"I'm really concerned about Hawai indigenous people's rights"
Posted on Fri 24 January 2025 in reportage
I signed up for a Philosphy of Science course this semester cause why not. I figured it could be a fun diversion from the two topics that absorb all my attention these days: relationship wisdom, and body-related books.
The teacher is a woman in her 30s with enough energy to drag the whole room, she reminds me of my teaching days. She's not exactly screaming, but she's well aware she's performing on a stage. She gives out the vibes of a very strong woman, and she's very good.
Five minutes in, and I'm already restless. And it's not because I had forgotten how hard the chairs are, and how their shape invites you towards the back and into a vertebra-friendly slouch. It's just an intellectually underwhelming experience.
We spend some time clarifying the difference between induction and deduction, and at some point we agree that observing three HB pencils is not enough to state that all pencils are HB
, which leads to the sentence "I cannot make general statements about anything by looking at particulars".
I ask if the proposition not all pencils are HB
is not a general statement. She ponders and jumps around for a while, finally saying that it's an existential proposition and not a general one, cause you can rephrase it as there exists one pencil which is not HB
. I just say okay: I'm not sold, but I also don't care too much about playing games with words at this age. I studied mathematics and know how we alter the rules when the results don't fit our wishes, and who am I to question her adjectives.
I'm struck by how the point of philosophy is about drawing lines on Very Arbitrary Matters®, and being paid to do so. It's nice to ask questions, and I, like Feynman, can live with not knowing. But asking questions that are conocted not to have an answer is quite silly. I want to cook my salmon tonight and having pondered on made-up problems is not gonna help me figure life out.
We spend time on the difference between analytical and synthetic propositions as defined by the Vienna circle, the gist being "If you wanna say something about the world, you need to look at the world", and I'm again amazed that such a study can get you a salary (and I work in tech, so I'm the first salary mystery of this century). Analytical propositions
are all sorts of tautologies you can think of (dictionary definitions, math statements), whereas synthetic propositions
are those referring to a piece of the world. And the Vienna circle's position is "analytical propositions find their validation in themselves; synthetic ones must be validated by observation; everything else is meaningless." Apparently this view of the world has lost traction -- and that's why there's so much rambling nonsense going on everywhere, I'd add.

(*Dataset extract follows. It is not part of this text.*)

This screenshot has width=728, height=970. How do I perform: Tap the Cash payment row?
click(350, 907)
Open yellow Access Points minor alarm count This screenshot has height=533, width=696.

Of course we couldn't have done without some remarks about covid. She brings up vaccine hesitance as an example of science skepticism: an opportunity for philosophy of science to prove its worth. I should have seen it coming half a kilometer away. I don't know how I manage not to shout THE FUCK ARE YOU TALKING ABOUT HAVE YOU READ THE STUDIES OR ARE YOU JUST AIRING YOUR MOUTH, because anybody who is not concerned by how those studies were run either have not read them or simply don't understand science. Or both, which might well be the case here. It takes me a while to explain, in a public discussion, that you can totally make up a definition of good science that includes the theories you want to legitimize and discards the ones you don't want, and it felt like it was the first time she heard such an argument. Still, it feels like the hours of mindfullness I've been practicing regularly the last few months have yielded some fruit.
But the most pissing thing of all is that every minuscule point made in class is an opportunity to collect everybody's opinion and follow everybody's train of thought. Every question is legit, every thought worth expressing. I'm sorry kiddo, but nobody cares about your thought. I don't care what you think about induction vs deduction. I don't care about where you stand on heliocentrism. Write in your final essay and shut up and let this class glide on. At some point we go on a tangent on how we've neglected indingeneous people's rights to access their sacred hawaian mountain tops by building telescopes on their top. Apparently, there's been recent protests and "it has sparked a debate and we don't do that anymore" -- I'd die to see the newspaper article about how we are dismantling all hawaian telescopes because we're finally respecting indigeneous rights and we want them to roam freely on their mountain tops. We're as bastard as ever and we don't give a piss, except that now that we've run out of mountain tops, we can act as sensitive chavaliers. A guy intervenes to say "This makes me really sad, it's crushing to know those indigeneous people are not being respected; I feel like they could contribute value to these projects", and I'm on the verge of clapping and bowing to his majestical sensitivity. If I were a girl, I'd already be wet in my pants.